April 2019 ITV News
For the first time on the NHS, brain surgery can be used to help those who can't have hearing aid implants. Theo is one of the first to benefit. It will now be routinely available on the NHS.
What an auditory brain stem implant is, is a way of bypassing the Cochlear nerve which is the electric cable which links the inner ear with the brain. Now a very small number of children in the UK are born each year without Cochlear nerves. That means they're not eligible for the usual sort of hearing aids that some deaf children have and in particular they're not suitable for something called the Cochlear implant.
– SCOTT RUTHERFORD, NEUROSURGEON, MANCHESTER UNIVERSITY FOUNDATION TRUST
Two highly specialist teams at hospitals in Manchester and London will perform Auditory Brainstem Implants (ABIs) surgery for children who are deaf across the country. The surgery is for children who are profoundly deaf, aged five or under, who are unable to use conventional hearing aids or implants because their inner ear (cochlea) or auditory nerve did not develop properly. The highly complex procedure involves inserting a device directly into the brain to stimulate hearing pathways, bypassing the cochlea and auditory nerve that have not developed properly.

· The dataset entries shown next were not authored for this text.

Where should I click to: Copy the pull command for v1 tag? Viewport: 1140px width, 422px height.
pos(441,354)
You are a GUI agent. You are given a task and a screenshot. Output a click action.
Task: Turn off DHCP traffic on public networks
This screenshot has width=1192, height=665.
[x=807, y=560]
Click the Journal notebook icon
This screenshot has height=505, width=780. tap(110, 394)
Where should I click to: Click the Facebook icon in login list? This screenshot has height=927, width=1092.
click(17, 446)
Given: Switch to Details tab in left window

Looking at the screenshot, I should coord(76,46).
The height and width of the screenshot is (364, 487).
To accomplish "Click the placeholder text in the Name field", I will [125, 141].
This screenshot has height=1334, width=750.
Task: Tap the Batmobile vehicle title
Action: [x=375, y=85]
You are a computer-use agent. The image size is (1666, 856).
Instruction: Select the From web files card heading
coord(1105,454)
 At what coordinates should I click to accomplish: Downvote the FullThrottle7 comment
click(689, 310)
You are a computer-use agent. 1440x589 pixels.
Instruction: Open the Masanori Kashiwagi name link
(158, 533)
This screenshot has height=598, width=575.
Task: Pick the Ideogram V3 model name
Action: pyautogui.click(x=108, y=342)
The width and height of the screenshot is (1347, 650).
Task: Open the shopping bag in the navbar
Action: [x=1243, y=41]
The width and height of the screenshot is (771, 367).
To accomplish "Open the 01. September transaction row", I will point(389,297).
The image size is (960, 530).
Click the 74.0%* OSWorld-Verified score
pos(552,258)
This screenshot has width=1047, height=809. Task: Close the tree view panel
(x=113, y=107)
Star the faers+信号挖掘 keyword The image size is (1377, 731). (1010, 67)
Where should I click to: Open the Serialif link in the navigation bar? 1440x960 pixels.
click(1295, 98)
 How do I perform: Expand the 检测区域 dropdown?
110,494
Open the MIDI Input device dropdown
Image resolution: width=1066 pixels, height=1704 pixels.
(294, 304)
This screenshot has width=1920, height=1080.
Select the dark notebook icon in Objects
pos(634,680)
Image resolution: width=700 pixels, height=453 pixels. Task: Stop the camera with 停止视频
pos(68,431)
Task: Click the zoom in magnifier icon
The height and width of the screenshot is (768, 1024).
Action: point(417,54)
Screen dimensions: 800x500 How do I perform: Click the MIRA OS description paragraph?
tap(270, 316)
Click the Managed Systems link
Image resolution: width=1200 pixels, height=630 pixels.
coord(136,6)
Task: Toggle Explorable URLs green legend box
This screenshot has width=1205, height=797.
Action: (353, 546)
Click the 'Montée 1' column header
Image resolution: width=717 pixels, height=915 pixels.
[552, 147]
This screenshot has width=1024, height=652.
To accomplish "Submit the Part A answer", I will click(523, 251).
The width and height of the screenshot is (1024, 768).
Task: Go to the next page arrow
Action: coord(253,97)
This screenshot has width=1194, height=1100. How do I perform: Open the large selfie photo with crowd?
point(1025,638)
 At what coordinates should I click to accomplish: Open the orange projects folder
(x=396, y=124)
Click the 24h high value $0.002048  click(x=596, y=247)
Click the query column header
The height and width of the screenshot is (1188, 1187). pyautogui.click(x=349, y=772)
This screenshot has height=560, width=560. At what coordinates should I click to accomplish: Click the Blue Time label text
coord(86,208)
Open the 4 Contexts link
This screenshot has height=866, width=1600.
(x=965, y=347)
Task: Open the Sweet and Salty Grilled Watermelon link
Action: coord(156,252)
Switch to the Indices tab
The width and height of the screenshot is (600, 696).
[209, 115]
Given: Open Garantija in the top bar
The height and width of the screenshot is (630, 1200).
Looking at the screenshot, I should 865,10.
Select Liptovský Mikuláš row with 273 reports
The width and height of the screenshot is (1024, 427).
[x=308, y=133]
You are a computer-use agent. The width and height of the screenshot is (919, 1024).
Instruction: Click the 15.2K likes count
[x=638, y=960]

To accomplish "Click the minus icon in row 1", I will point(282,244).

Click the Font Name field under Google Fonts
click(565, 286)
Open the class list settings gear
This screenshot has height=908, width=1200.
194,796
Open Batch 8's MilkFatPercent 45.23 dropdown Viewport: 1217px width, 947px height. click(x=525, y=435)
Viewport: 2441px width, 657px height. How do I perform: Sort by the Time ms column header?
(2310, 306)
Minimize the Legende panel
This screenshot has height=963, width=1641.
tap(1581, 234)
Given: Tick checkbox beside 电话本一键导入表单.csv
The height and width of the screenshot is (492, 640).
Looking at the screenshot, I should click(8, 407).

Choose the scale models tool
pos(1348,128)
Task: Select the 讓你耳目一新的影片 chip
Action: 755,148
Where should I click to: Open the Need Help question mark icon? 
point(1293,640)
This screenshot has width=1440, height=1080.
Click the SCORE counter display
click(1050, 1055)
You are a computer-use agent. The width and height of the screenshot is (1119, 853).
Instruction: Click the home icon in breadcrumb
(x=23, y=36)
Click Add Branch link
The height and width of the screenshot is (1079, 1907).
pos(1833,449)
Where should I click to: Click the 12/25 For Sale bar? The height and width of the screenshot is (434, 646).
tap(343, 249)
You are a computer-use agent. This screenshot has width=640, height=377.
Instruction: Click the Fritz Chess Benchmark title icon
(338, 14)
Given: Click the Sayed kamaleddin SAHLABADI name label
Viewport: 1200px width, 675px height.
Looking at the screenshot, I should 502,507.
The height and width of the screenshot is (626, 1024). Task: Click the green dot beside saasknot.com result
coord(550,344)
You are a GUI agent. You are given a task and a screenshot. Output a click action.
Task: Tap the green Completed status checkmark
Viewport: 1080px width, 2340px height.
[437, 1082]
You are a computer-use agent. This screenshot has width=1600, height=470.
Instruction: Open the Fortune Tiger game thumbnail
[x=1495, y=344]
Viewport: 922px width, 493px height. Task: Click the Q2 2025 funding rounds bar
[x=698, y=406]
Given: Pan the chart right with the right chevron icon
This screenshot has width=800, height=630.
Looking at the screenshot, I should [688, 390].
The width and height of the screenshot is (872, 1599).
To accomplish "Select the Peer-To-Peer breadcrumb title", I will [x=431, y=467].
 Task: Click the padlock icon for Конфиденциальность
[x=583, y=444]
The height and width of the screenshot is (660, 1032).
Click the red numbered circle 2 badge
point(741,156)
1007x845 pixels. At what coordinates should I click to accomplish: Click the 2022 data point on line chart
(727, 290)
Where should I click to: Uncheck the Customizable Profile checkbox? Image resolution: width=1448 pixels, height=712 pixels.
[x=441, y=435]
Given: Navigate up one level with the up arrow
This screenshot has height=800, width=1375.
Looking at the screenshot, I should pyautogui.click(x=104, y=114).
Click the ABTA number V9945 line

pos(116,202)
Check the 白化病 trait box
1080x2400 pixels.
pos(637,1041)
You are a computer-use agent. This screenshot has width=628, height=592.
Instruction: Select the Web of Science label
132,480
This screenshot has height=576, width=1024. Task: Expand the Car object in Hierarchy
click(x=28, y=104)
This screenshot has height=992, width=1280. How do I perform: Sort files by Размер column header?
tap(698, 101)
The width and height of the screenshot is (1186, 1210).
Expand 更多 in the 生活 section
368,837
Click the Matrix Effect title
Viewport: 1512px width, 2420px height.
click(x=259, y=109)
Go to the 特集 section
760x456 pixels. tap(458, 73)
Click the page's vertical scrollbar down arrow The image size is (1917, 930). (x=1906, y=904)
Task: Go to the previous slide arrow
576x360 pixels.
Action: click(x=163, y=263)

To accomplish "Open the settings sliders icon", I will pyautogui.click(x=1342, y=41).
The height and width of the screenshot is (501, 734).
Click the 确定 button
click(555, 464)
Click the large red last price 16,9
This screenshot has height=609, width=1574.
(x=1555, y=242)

After discovering Theo couldn’t have a cochlear Implant, all we could think about was how would he hear a fire alarm, how could we protect him from danger? It’s now two years since Theo’s device was activated and he can hear me calling him from upstairs. His first word was “more” and his second was” mummy” – something I never thought I would hear. Every day he uses his voice more and more and now loves to try and sing. We are eternally grateful to the surgical and audiology teams in Manchester who have given our little boy the ability to hear and speak.